Tuesday, November 16, 2010

if i always do what i've always done, I'll always get what i've always gotten

I finally called my discipler to discuss my issues today. Had I made this phone call a week ago, I may have saved myself some heartache, though I may not have. Somewhere between this conversation, 14 hours of sleep, and many unpleasant trips to the bathroom, I was able to formulate some conclusions about the past week.

There is a nasty pattern of behavior in my life...

15 years ago this month, I wrote a love letter to a girl I had liked for two years, with some encouragement from my friends. After receiving no response over the following weekend, I walked into our school cafeteria and was mocked by her friends. Hurt by this, I never initiated conversation with her again.

During a Thanksgiving trip in college, I spent the majority of the weekend with one girl, who made conversation easy and considered my chivalry and respect to be noble. Saturday night, after spending an hour together atop the Empire State Building, we took a walk together, and she expressed that I was pretty much the perfect man. Once I shared that I had strong feelings for her, she felt differently, because she was fixated on a guy that she couldn't even bring herself to talk to.
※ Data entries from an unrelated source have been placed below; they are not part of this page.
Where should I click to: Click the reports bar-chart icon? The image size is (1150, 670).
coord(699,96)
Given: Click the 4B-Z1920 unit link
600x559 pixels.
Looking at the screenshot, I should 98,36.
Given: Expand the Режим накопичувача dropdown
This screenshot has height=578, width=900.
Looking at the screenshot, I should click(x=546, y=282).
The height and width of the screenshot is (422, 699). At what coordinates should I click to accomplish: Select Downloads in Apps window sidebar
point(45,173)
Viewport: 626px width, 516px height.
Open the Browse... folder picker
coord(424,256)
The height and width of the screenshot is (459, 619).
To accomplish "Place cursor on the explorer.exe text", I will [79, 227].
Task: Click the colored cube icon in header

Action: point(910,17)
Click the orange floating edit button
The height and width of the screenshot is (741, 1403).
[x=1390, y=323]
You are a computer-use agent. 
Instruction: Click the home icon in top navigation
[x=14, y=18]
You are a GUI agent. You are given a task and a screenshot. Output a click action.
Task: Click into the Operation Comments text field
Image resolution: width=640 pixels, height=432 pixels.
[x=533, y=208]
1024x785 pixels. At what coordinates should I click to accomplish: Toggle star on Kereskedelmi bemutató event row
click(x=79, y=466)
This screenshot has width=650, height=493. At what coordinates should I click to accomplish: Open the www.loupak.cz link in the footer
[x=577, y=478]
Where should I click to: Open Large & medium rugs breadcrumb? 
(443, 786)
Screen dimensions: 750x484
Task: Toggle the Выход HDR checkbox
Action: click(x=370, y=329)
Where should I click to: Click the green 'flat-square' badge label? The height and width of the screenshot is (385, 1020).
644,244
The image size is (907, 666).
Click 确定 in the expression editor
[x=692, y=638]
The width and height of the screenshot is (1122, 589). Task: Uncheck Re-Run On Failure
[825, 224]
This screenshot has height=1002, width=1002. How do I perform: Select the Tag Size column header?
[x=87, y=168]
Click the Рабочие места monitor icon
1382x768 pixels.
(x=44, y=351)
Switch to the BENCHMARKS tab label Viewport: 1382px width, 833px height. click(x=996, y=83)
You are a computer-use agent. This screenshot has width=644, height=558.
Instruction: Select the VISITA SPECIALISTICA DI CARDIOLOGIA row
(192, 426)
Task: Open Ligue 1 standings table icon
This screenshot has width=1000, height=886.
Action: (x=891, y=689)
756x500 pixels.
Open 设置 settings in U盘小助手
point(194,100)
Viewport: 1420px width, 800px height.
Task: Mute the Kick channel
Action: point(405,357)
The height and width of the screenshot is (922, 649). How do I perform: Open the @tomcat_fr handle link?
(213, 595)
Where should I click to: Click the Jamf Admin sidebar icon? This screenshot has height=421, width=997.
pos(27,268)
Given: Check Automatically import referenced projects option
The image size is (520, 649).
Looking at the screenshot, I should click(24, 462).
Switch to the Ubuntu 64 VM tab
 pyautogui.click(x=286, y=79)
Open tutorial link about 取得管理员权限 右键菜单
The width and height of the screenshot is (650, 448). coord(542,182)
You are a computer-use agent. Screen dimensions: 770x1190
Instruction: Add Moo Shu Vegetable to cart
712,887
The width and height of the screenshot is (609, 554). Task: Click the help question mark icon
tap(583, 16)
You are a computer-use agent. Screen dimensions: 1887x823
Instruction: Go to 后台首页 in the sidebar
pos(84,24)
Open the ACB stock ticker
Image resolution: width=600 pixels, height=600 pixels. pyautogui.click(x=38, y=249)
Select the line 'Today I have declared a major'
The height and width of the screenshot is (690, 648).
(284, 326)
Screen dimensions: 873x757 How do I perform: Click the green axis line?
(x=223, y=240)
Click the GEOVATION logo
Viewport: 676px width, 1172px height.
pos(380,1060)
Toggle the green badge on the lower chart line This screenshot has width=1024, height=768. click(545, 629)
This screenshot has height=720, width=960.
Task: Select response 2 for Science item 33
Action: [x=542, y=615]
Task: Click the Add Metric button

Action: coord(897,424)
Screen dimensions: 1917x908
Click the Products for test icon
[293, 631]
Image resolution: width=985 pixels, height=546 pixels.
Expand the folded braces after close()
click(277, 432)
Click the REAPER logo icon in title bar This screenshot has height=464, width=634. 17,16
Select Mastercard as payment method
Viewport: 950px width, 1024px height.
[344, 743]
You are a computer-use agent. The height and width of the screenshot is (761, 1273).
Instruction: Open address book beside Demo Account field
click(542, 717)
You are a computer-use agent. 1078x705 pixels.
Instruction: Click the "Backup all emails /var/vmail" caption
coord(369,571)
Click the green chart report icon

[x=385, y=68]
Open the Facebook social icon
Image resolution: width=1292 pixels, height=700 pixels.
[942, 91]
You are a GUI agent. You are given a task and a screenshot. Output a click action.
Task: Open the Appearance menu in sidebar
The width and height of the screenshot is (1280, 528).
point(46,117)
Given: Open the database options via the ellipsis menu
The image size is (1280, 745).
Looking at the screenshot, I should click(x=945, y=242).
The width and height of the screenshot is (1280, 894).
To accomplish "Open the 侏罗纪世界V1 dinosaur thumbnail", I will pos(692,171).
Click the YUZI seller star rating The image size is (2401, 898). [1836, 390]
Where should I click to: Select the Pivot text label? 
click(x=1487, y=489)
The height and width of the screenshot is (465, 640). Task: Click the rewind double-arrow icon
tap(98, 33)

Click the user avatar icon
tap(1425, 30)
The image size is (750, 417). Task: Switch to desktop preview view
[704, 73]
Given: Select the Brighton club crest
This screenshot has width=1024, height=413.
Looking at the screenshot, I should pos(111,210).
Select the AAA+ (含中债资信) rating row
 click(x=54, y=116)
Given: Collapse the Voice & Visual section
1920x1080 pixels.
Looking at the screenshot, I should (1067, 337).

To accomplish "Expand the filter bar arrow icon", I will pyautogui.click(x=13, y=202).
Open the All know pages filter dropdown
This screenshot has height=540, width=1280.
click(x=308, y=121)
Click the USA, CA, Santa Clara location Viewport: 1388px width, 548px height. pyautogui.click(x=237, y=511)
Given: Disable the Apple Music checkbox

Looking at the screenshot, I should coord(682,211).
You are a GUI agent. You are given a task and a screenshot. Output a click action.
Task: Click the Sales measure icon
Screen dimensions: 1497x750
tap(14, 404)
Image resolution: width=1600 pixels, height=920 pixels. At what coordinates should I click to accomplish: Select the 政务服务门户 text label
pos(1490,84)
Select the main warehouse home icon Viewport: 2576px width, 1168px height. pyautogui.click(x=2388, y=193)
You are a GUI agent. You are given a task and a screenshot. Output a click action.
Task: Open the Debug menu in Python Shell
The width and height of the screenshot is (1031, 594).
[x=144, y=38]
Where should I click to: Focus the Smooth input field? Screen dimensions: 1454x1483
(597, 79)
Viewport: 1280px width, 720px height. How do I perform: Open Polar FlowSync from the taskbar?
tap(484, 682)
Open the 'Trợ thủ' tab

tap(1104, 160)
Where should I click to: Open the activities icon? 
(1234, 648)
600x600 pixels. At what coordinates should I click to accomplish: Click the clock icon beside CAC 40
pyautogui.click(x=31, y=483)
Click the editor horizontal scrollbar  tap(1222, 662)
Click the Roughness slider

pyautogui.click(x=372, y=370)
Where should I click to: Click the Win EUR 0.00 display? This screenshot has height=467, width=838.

I remained a disappointed and embittered "friend" for the remainder of the school year.

Roughly three years later, I met a girl at a friend's party, and she immediately matched my enthusiasm for romance. I spent the next three months making her the center of my world. She promised me that I had no reason to fear, and that she wouldn't lose interest. After returning from a visit to see her family, I noticed that her demeanor had changed. She told me she needed space. A couple weeks later, I told her that I wasn't interested in just being friends; I couldn't just force my heart to feel differently about her. For the next two years, I watched her jump in and out of relationships with manipulative men, never understanding what I had done wrong.

This is an abridged summary of probably ten women that accepted my emotional investment in them, without reciprocating commitment. To be fair to them all, I allowed myself to continue to emotionally invest myself, even after my expectations were fractured.

Today, I should not be surprised at how quickly I bail at the tiniest indication of doubt. It is still in my true and romantic heart to invest myself fully to a woman of God. But I cannot help but be driven to an uncomfortable level of fear when the indication is given that her enthusiasm does not match mine. Immediately, I draw into my shell of defense that says, "Here we go again."

What is so damaging about my behavior is how poorly it represents the man I am created to be. Every work that has made me more Christ-like is neglected in my pain. As much as I function as an understanding instrument of grace and truth in every other facet of my life, I immediately revert to bitterness, self-righteousness, and justification when faced with my area of pain.

I know that I desire Christ enough to want to rid this from my life, otherwise I will continue to respond to doubt in the same fashion. But this will require a conscious effort everyday, not to mention the grace of the woman who loves me -- that she would know that this is not who I truly am. I can only pray that I would extend the same measure of grace to her.